Depois de passar 15 anos preso, acusado de vários crimes, uma delas a do empresário e proprietário do Jornal Folha do Estado, Domingos Savio Brandão Lima Junior, em 2002.

Acusado, o “Comendador” foi condenado a 19 anos de prisão em regime fechado em 2013 pelo Tribunal de Justiça do Júri de Mato Grosso, da Comarca de Cuiabá, sua prisão foi decretada em 2003, durante a “Operação Arca de Noé”, ação que visava desarticular o crime organizado em Mato Grosso quando esteve fora do Brasil, em Montevidéu, no Uruguai. João Arcanjo foi extraditado para o Brasil em 2006.

João Arcanjo Ribeiro devera permanecer em sua residência usando tornozeleira eletrônica das 20h00min hs ate o outro dia as 6:00 hs da manha.

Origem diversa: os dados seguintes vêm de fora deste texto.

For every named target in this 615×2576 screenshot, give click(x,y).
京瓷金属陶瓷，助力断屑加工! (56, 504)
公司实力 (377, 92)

Dentro de uma semana, o “Comendador” devera comprovar a Justiça que vai trabalhar, não vai poder mudar de endereço e também terá que atender as intimações judiciais, não poderá portar qualquer tipo de armas, bebidas alcoólicas, além de não poder também deixar os limites de Cuiabá e Várzea Grande sem as devidas autorizações da Justiça, e terá que comparecer a mensalmente no Fórum da Capital, de onde João Arcanjo Ribeiro entrou e saiu sem ser visto.

Arcanjo atingiu o tempo de prisão suficiente para a progressão de regime no mês de janeiro e, ainda em dezembro de 2017, o laudo do exame psiquiátrico atestou que ele já tinha condições de deixar a prisão e desde então o advogado dele, Zaid Arbid, vinha tentando.

Na saída do Fórum da Capital, o advogado do “Comendador”, disse que João Arcanjo vai estar realizando sim as cobranças das dividas daqueles que o devem.

E conforme Zaid Arbid, advogado de Arcanjo, muitos dos devedores são políticos, empresários, e ate mesmo membros do Judiciário que deixaram de pagar seus compromissos com ele durante os 15 anos em que ficou detido.

Nenhum de nós perdoaria aquilo que tem por receber. Receber é um direito de todos. Agora, receber além do direito, acredito que não. Dizer que ele vai sair e perdoar um direito que ele tem é muito. Não é que ele vai cobrar. Ele tem o direito de receber. É diferente, e as pessoas também podem procurar e pagá-lo voluntariamente. Agora, se não pagarem voluntariamente, é direito dele de cobrar”.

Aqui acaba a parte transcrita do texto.